PROBLEM:
Copy out the line containing "Gretchen Whitmer (70, 564)" and each line after it, through the last one in the material, exactly as written.

SUPPLIED INFORMATION:
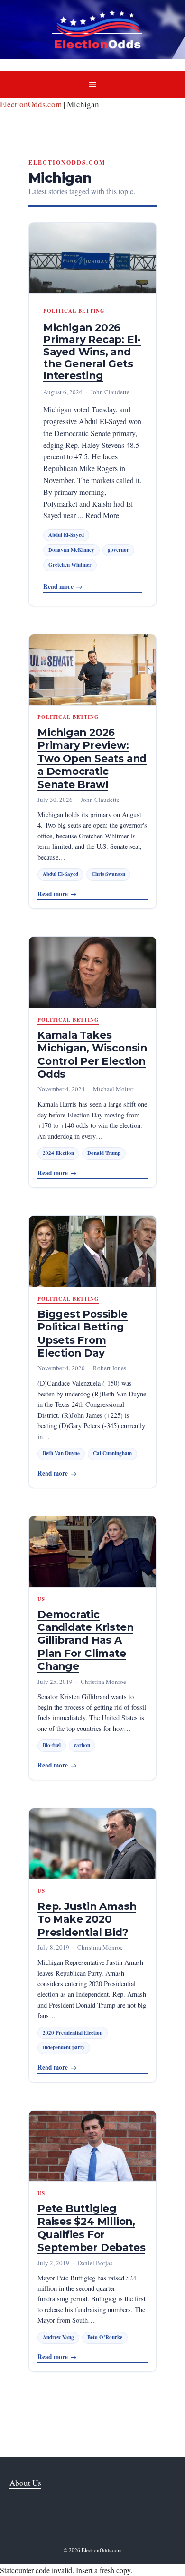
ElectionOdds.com (31, 104)
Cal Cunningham (112, 1453)
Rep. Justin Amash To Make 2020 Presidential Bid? (86, 1919)
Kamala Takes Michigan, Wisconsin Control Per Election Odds (92, 1054)
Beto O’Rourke (104, 2337)
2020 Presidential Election (72, 2033)
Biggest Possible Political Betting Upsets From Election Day (82, 1333)
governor (118, 550)
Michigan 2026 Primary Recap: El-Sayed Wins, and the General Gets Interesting (92, 351)
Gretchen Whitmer (70, 564)
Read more (63, 586)
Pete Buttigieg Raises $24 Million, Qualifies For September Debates (91, 2227)
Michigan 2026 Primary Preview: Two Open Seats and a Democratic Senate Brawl (92, 758)
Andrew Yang (58, 2337)
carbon (82, 1745)
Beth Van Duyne (61, 1453)
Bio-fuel (52, 1745)
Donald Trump (103, 1153)
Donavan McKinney (71, 550)
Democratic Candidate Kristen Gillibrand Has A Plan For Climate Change (85, 1640)
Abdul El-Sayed (66, 535)
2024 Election (58, 1153)
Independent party (64, 2047)
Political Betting (74, 311)
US (41, 1599)
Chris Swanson (108, 874)
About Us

REPLY:
Gretchen Whitmer (70, 564)
Read more (63, 586)
Pete Buttigieg Raises $24 Million, Qualifies For September Debates (91, 2227)
Michigan 2026 Primary Preview: Two Open Seats and a Democratic Senate Brawl (92, 758)
Andrew Yang (58, 2337)
carbon (82, 1745)
Beth Van Duyne (61, 1453)
Bio-fuel (52, 1745)
Donald Trump (103, 1153)
Donavan McKinney (71, 550)
Democratic Candidate Kristen Gillibrand Has A Plan For Climate Change (85, 1640)
Abdul El-Sayed (66, 535)
2024 Election (58, 1153)
Independent party (64, 2047)
Political Betting (74, 311)
US (41, 1599)
Chris Swanson (108, 874)
About Us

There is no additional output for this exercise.